The Irving (TX) Economic Development Partnership for Pei Wei Asian Diner Corporate Headquarters
Pei Wei is a fast-casual restaurant concept that specializes in hand-crafted Asian cuisine, with 225 restaurants in 30 states and total international sales annually of $350 million.
When Pei Wei Asian Diner made the decision to separate from its parent company, P.F. Chang’s China Bistro headquarters in Scottsdale, AZ, a move to Irving, TX was part of the plan to create its own brand identity. Pei Wei chose to relocate to the market where it has the biggest presence with 28 units, giving North Texas the highest concentration of concept units.
Pei Wei currently has 6,300 employees in the U.S. in its restaurant operations and 50 in its corporate headquarters with plans to hire approximately 100 employees over the next five years for its corporate office and test kitchen. The average annual compensation for the initial jobs is $125,000.
Pei Wei will invest $1.5 million in 12,000 square feet of existing building for offices, meeting space and the test kitchen over a four year period, including $1 million for buildings and other real property improvements and $500,000 in machinery and equipment.
The City of Irving granted a $750 per job grant for new hires, up to 100 jobs. In addition, the Irving Economic Development Partnership is coordinating in-kind assistance from business/executive clubs and participation in the City’s Business Development Incentive Program (BizDIP).
PICKING THE WINNER
2018 Economic Deal Of The Year Judges
- Philip Anderson, PhD, President and CEO, P.W. Anderson & Partners
- Glenn Mair, Director, MMK Consulting
- David Hickey, Senior Managing Director, Hickey & Associates
- Jerry Szatan, Founder and Principal, Szatan & Associates
- Howard Silverman, President & CEO, CAI Global Group Inc.
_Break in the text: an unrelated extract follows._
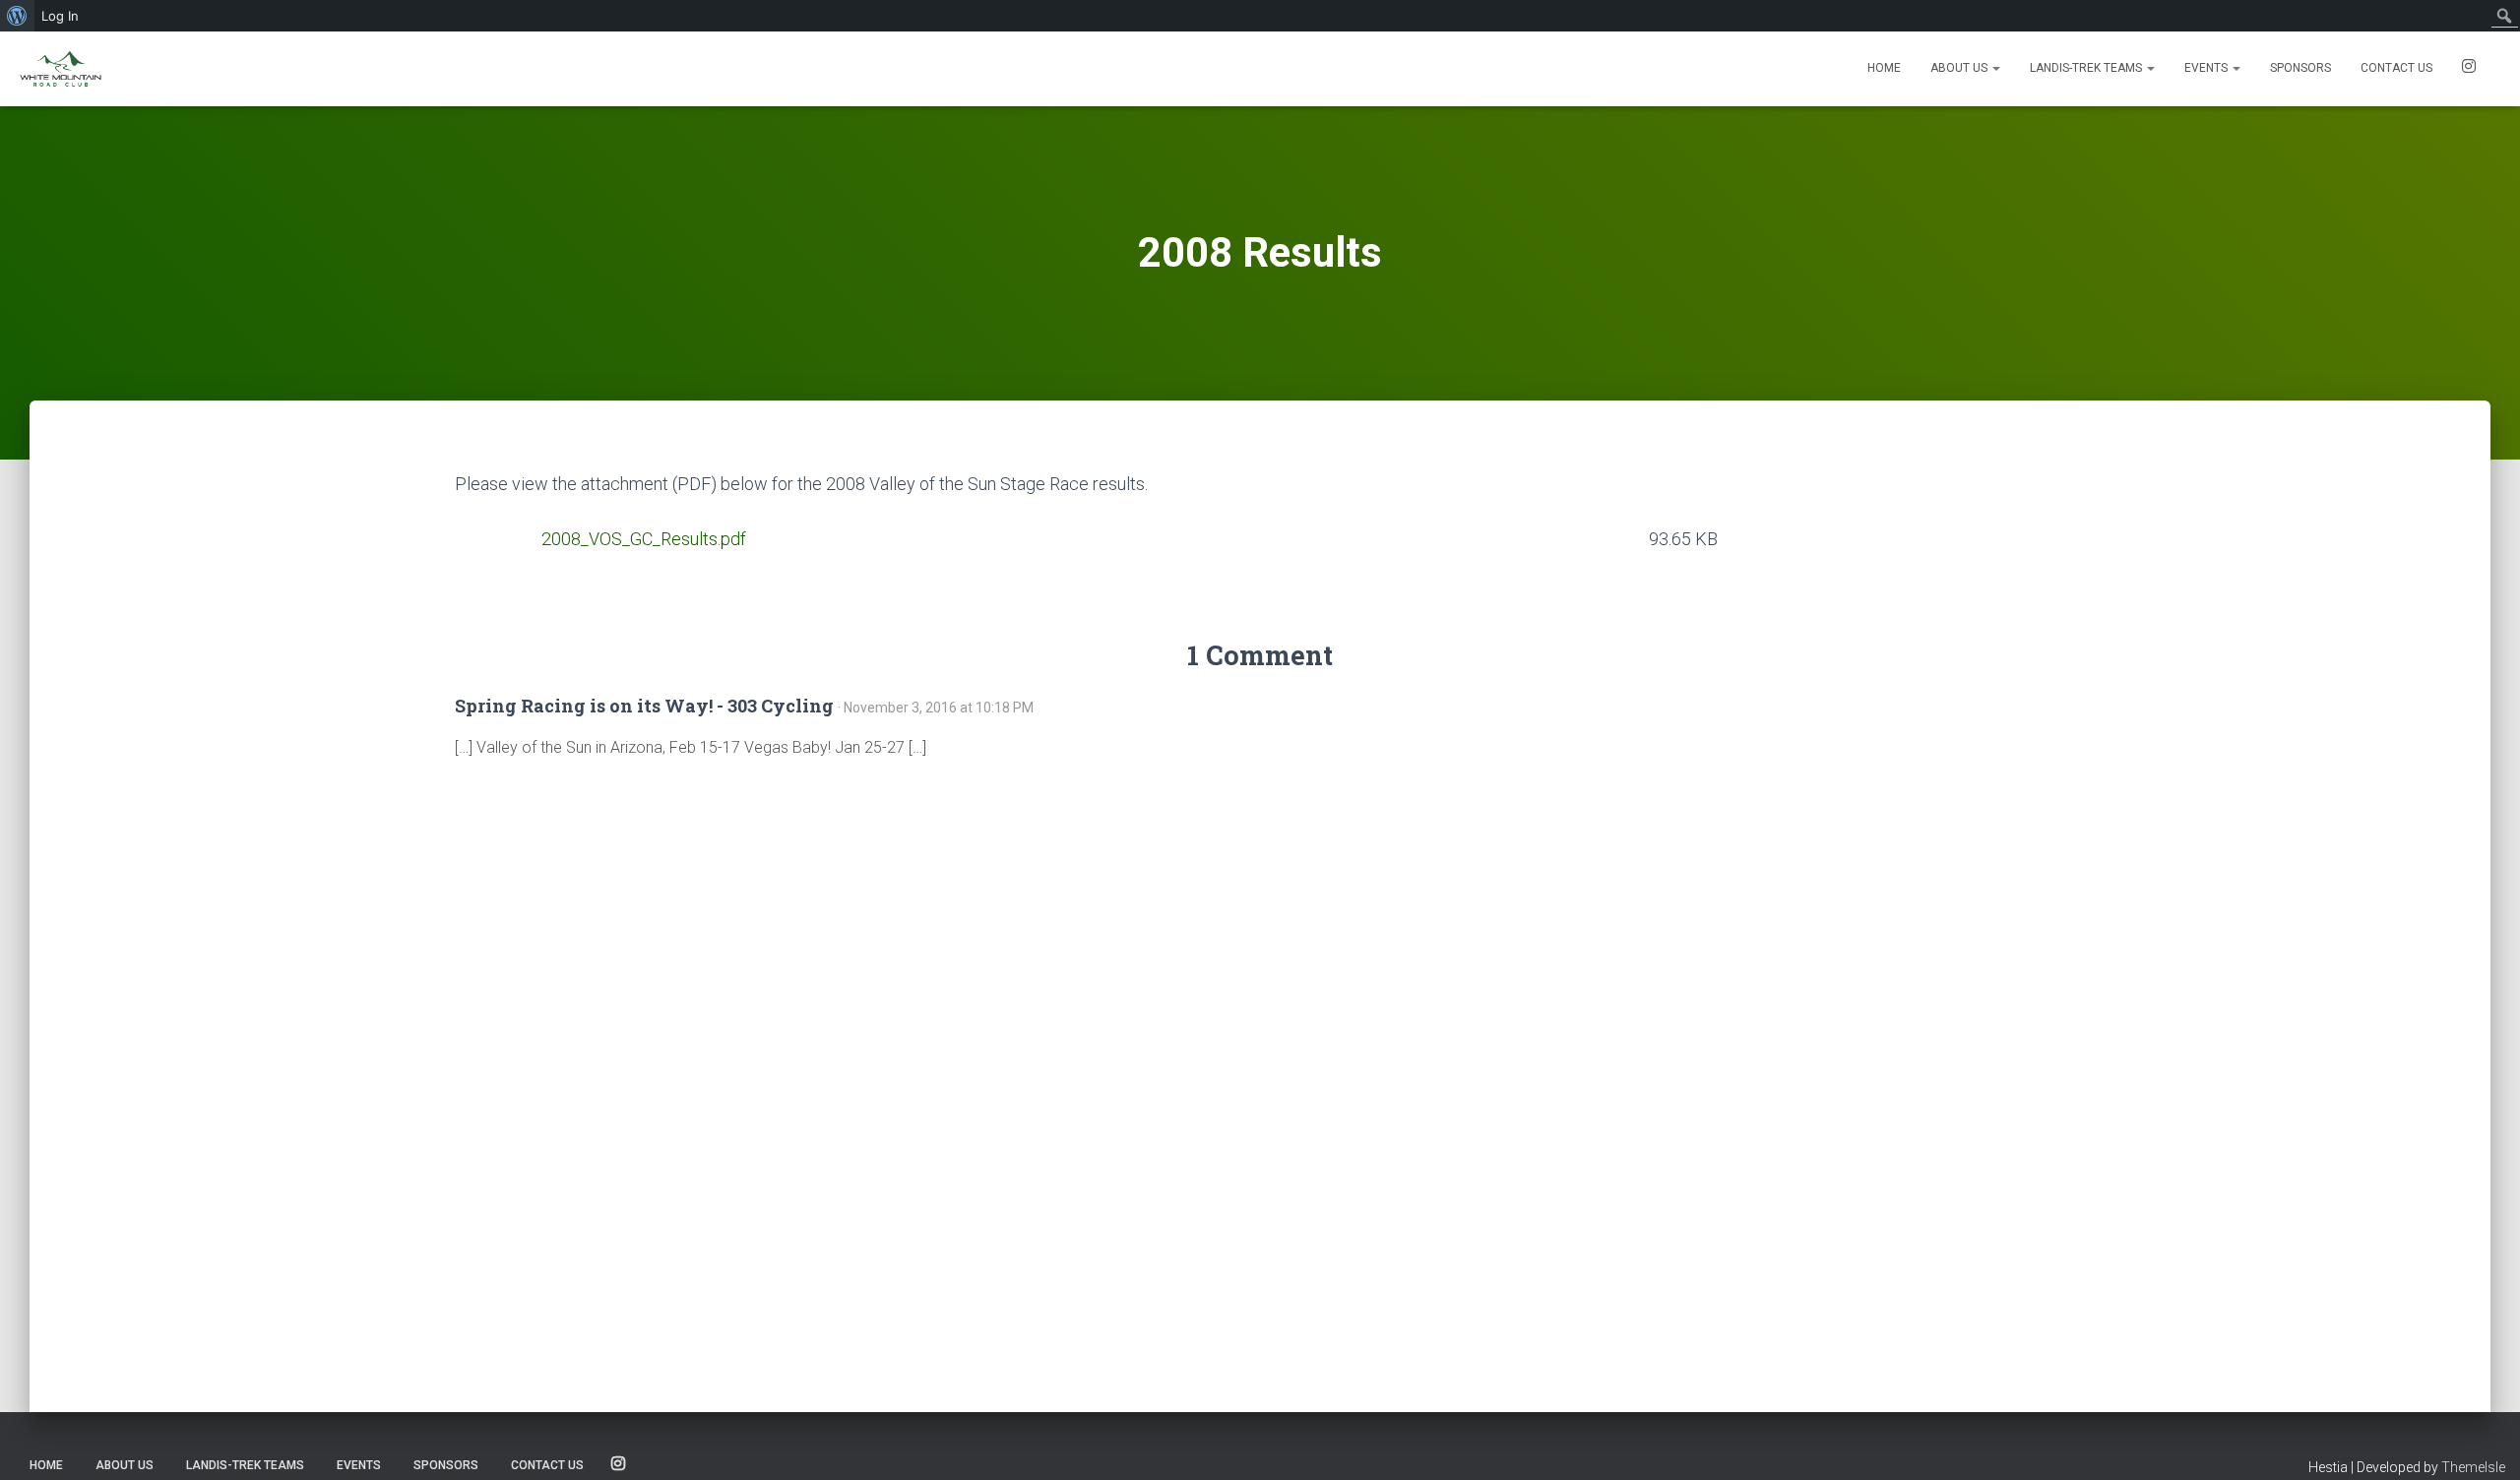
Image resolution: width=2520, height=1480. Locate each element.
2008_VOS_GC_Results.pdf (643, 538)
The 2018 Economic Development Deal of the Year recognizes the locations and economic development agencies that landed the highest-impact projects announced between July 1, 2017 and the entry deadline of December 1, 2018.
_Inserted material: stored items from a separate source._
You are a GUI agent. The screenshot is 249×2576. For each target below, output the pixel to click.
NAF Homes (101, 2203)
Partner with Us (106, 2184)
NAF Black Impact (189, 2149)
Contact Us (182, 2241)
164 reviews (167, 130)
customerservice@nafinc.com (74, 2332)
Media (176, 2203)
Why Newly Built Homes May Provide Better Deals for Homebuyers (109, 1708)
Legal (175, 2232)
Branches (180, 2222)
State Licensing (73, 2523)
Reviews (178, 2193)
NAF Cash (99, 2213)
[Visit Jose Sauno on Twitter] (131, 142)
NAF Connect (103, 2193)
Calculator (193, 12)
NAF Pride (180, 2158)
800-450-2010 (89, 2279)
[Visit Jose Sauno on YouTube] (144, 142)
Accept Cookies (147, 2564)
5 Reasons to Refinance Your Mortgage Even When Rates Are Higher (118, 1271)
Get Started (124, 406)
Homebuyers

For the purposes of this award, an “economic development deal” is defined as:
- A project or effort that resulted in the relocation/expansion of a company to a location served by the entering organization;
- A project resulting in the expansion of a company already within the territory served by the entering organization;
- A project or effort that resulted in the demonstrable retention of a company that would have otherwise left, in whole or in part, the territory served by the entering organization;
- Any combination of the above.
Nominees were required to provide official economic impact numbers produced by the RIMS II, IMPLAN or REMI certified analysis methods, including direct, indirect and induced figures for economic output, job creation and capital investment when available, as well as anticipated new wages; and a narrative explaining how the deal came together, including details on regional cooperation, innovative incentives and training programs in partnership with higher education resources, where applicable.
Judges evaluated the narrative and the economic impact numbers and gave each project a score ranging from zero to 100. The highest-rated entry is our Gold winner and is considered our official Economic Development Deal of the Year; the second, third and fourth place entries win the Silver, Bronze and Honorable Mention awards, respectively. The awards were announced on our website in January.